De son côté, le corpus paulinien témoigne d’un engagement herméneutique profond avec les Écritures d’Israël, réinterprétées à la lumière de l’événement christique. Paul cite, reformule, condense ou tisse ensemble des passages de la Torah, des Prophètes et des Écrits pour construire une théologie du salut, de la justification, de la promesse et de l’eschatologie qui, tout en demeurant ancrée dans la tradition juive, s’ouvre à une lecture universelle. Ses lettres font également écho à des débats juridiques et exégétiques que l’on retrouve dans la littérature intertestamentaire, notamment dans les écrits de Qumrân, les testaments des patriarches ou certaines figures pseudépigraphiques. La notion de ‘mystère’ (μυστήριον), l’usage des typologies (Adam-Christ, Ève-Église), la fonction de la Loi, la relecture de la figure d’Abraham ou du Serviteur, s’inscrivent dans un tissu exégétique et théologique partagé, dont les sources extrabibliques, tant palestiniennes que diasporiques, fournissent de multiples clefs de lecture.
Toutefois, à mesure que ces textes ont été transmis, copiés, traduits, ils ont circulé dans des milieux parfois de plus en plus distants de leur matrice juive. Cette transmission a pu entraîner des simplifications, des glissements ou des omissions, souvent involontaires, mais significatifs sur le plan théologique. Les scribes, souvent étrangers aux traditions interprétatives juives anciennes, ont parfois atténué des formulations, effacé des tensions, ou harmonisé des dissonances qui faisaient pourtant partie intégrante du tissu originel. La destruction du Temple en 70 apr. J.-C. et la reconfiguration du judaïsme autour du rabbinisme ont accentué cet éloignement, tout en conservant, dans la tradition midrashique et talmudique, de nombreux éléments susceptibles d’éclairer les textes chrétiens.

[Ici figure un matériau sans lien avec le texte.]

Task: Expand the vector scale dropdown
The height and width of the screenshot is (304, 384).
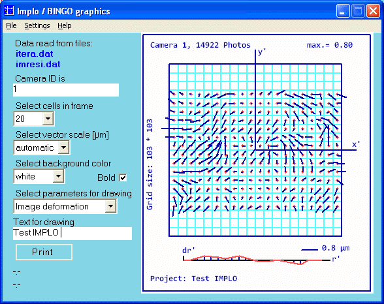Action: coord(64,147)
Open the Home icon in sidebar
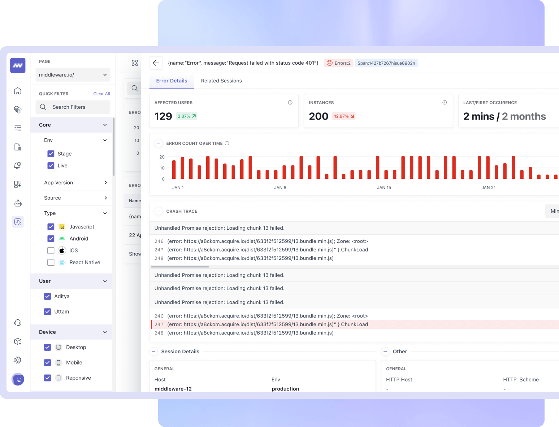Viewport: 559px width, 427px height. 18,91
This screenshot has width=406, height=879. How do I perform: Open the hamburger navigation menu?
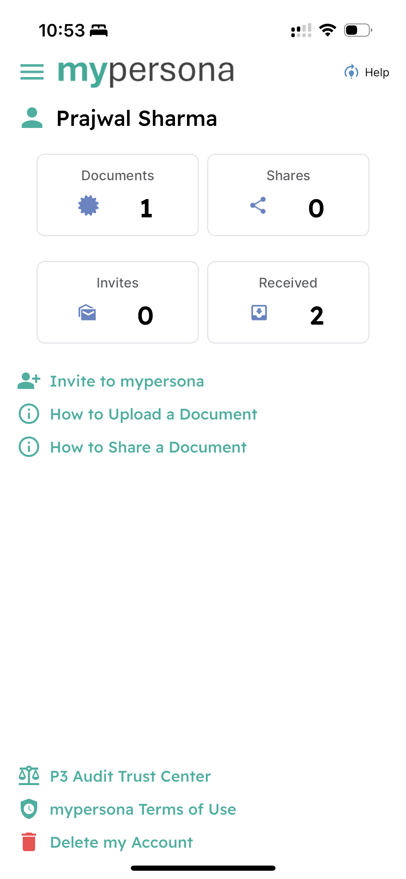click(x=32, y=72)
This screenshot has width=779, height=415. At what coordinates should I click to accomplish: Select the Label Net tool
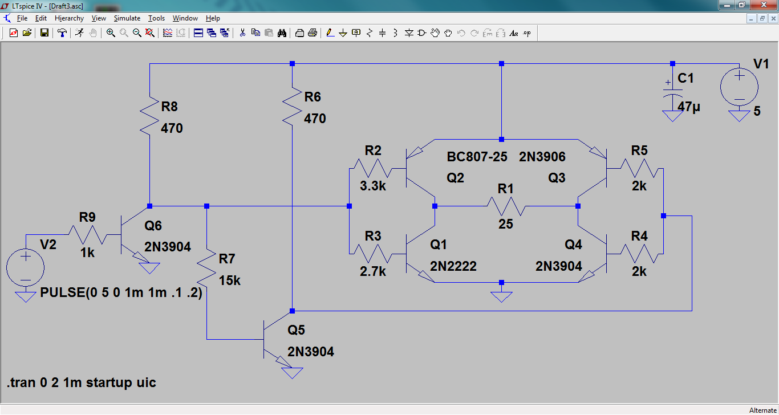pyautogui.click(x=356, y=33)
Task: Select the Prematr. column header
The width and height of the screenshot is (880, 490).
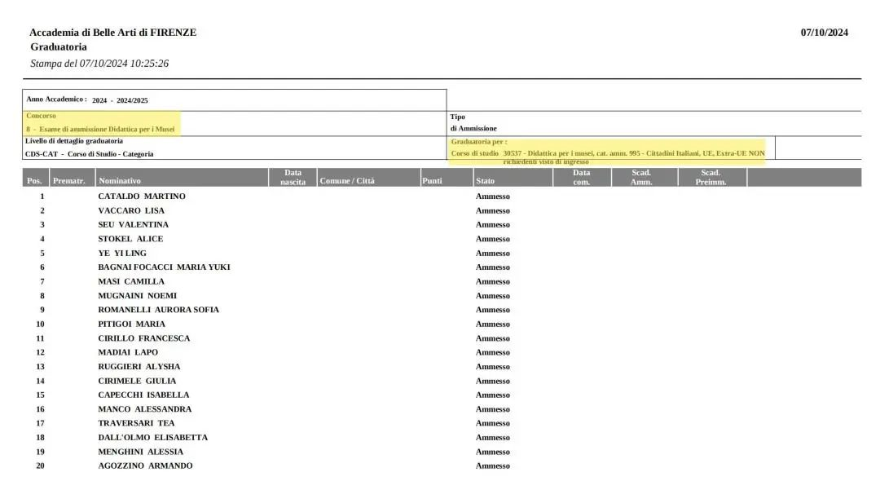Action: (x=68, y=181)
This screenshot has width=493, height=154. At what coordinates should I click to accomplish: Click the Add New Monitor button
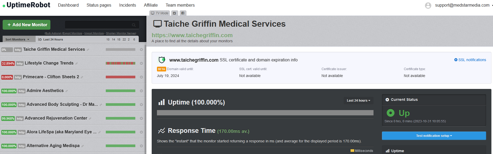26,25
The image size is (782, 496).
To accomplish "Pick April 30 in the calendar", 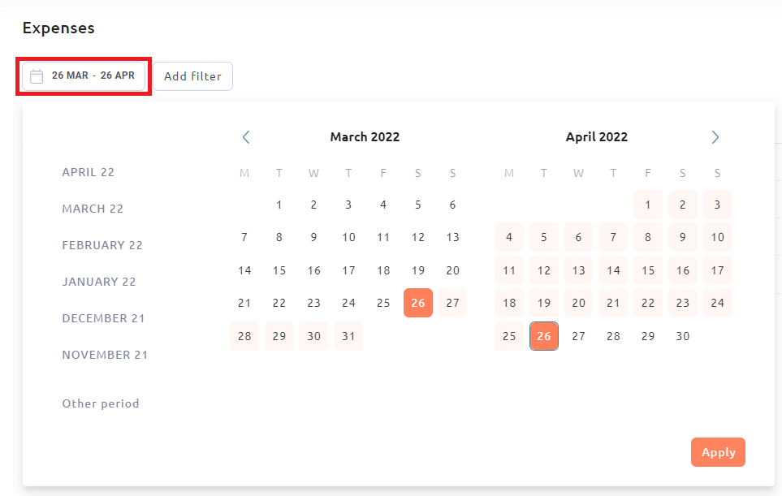I will tap(682, 336).
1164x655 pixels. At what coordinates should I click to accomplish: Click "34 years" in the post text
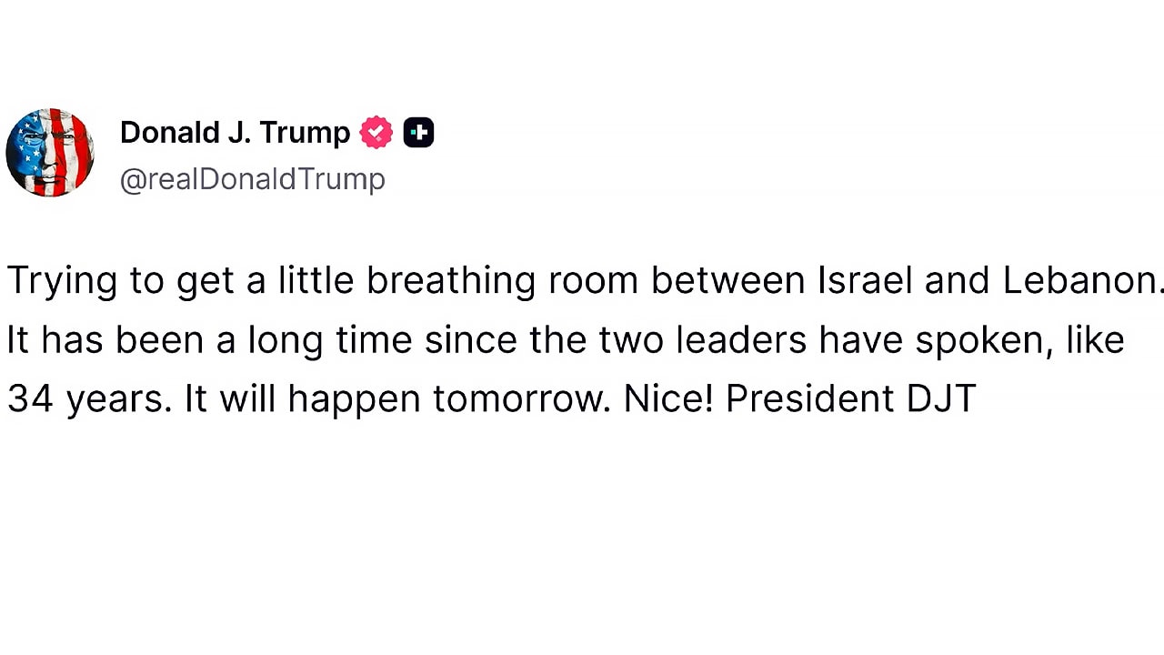(x=89, y=399)
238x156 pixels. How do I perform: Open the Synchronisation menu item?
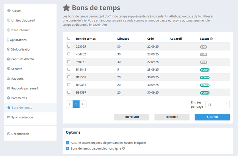[22, 117]
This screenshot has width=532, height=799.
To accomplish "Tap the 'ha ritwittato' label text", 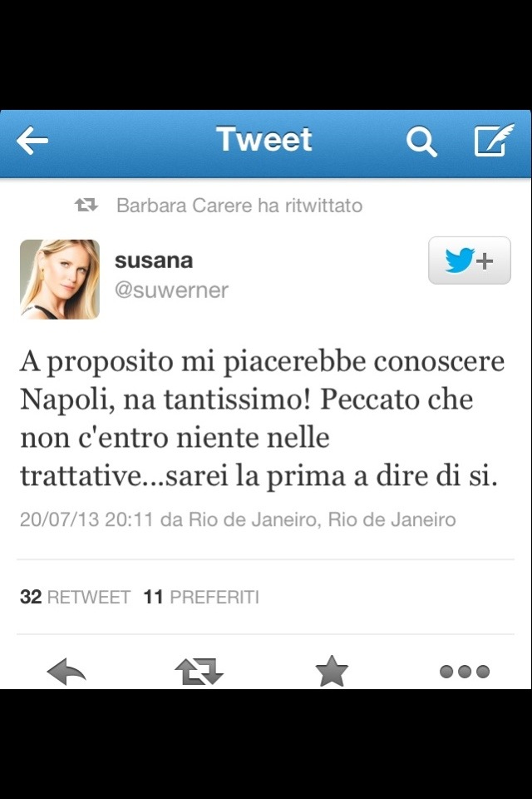I will pyautogui.click(x=310, y=206).
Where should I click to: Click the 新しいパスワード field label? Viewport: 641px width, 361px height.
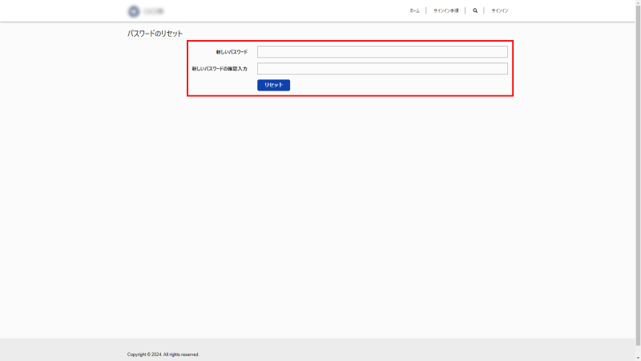click(232, 52)
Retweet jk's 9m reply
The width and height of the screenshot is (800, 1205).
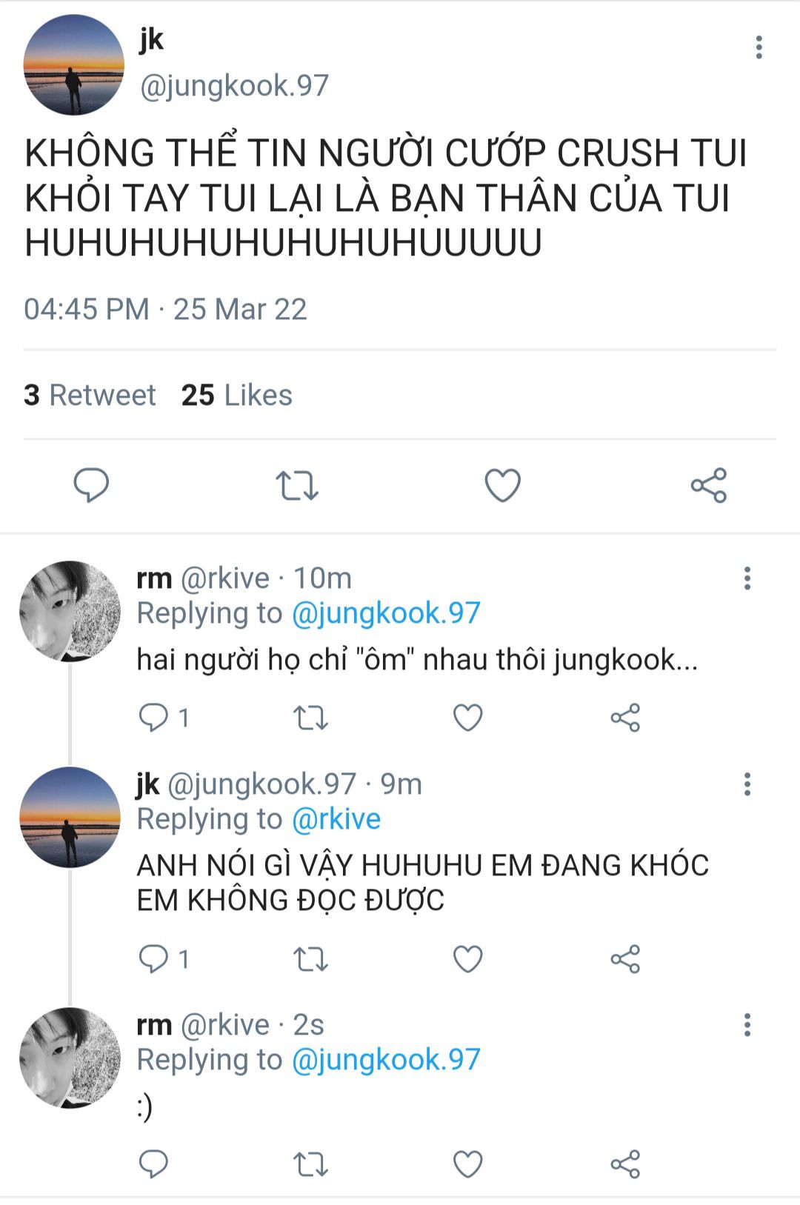point(310,959)
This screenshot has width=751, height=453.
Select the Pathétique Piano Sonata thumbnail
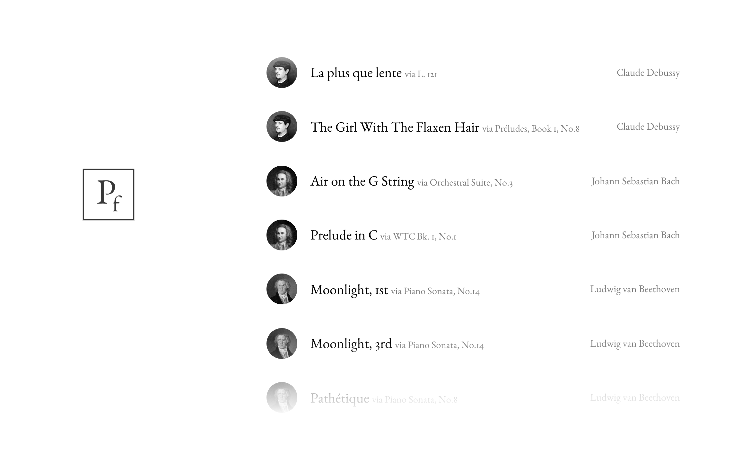[x=281, y=398]
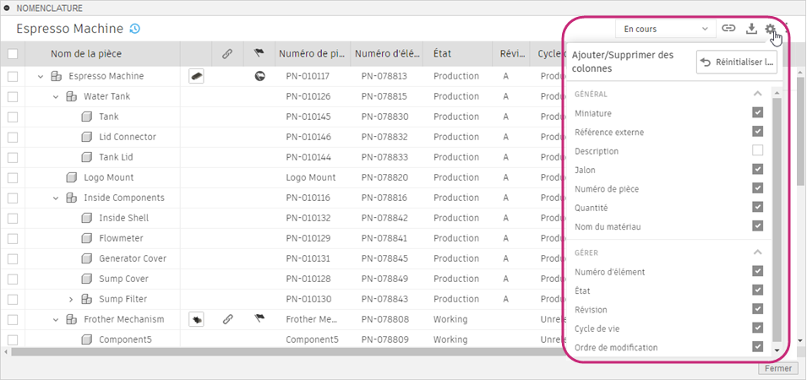Collapse the GÉNÉRAL column section
Screen dimensions: 807x380
point(757,94)
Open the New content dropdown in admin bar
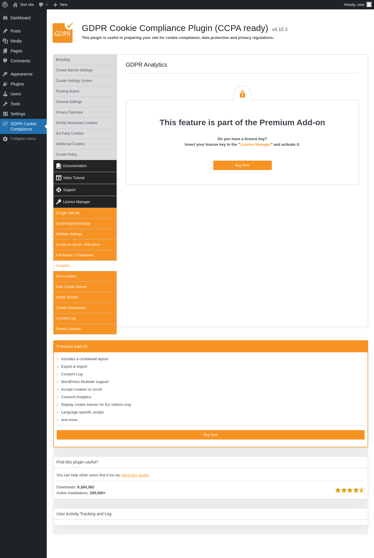 [x=60, y=5]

Dans ce contexte, l’attention aux variantes textuelles revêt une importance particulière. Certains témoins anciens, comme le Codex de Bèze (D05), conservent des formulations alternatives qui, sans toujours représenter un état plus primitif, portent la trace de traditions interprétatives spécifiques. Le Codex se distingue par sa liberté rédactionnelle, sa transmission indépendante, et parfois par une plus grande proximité avec certaines formulations ou préoccupations juives. Il en va de même pour le Papyrus 46 ou les manuscrits occidentaux des lettres pauliniennes, qui témoignent de lectures différentes, souvent théologiquement significatives.
Relire les corpus johannique et paulinien à la lumière du judaïsme du Second Temple ne consiste pas à plaquer des catégories fixes sur des textes, mais à restituer leur complexité dynamique, en les replaçant dans le réseau sémantique, théologique et rituel de leur temps. C’est faire droit à une tradition plurielle, en constante relecture, au sein de laquelle les textes du Nouveau Testament prennent sens et déploient toute leur richesse. Cette démarche invite à redonner aux traditions juives leur rôle fondamental dans la genèse du christianisme, non comme simple arrière-plan, mais comme matrice vive et partagée.